Thank you for this post. I just found your blog today and I am reading your posts - they are very helpful and inspiring to me. Thank you.

JoAnn said...

Thank you for this post. I just discovered your blog today. It is very helpful , inspiring and encouraging to me. I am reading many of your posts. But having a lot of problems listing a comment in blogger.

Paulus said...

I think it is entirely logical that we Confessional Lutherans, both individually and corporately "flaunt" our distinctive identity, especially in a world of diversity unmoored to absolute truth. As a society, we are asked to "accept" and "tolerate" all forms of degeneracy in the name of diversity, equity, and inclusion.
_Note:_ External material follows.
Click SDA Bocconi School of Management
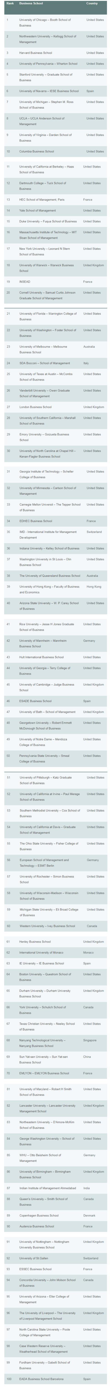The width and height of the screenshot is (110, 1387). [45, 363]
Why should we be shy about openly and enthusiastically championing Word and Sacrament ministry grounded in the Holy Scripture?

Janis Williams said...

Much like the teenager I once was (long ago), we all adopted the same bell-bottomed jeans, beads, unkempt hair, rock-n-roll music, and political ‘radicalism.’ We all wanted to be different! Take a step back, and we all looked and thought exactly alike. Wake up Church. The Scripture and 2000 years of confessional Church history is the radical, hated way to be different.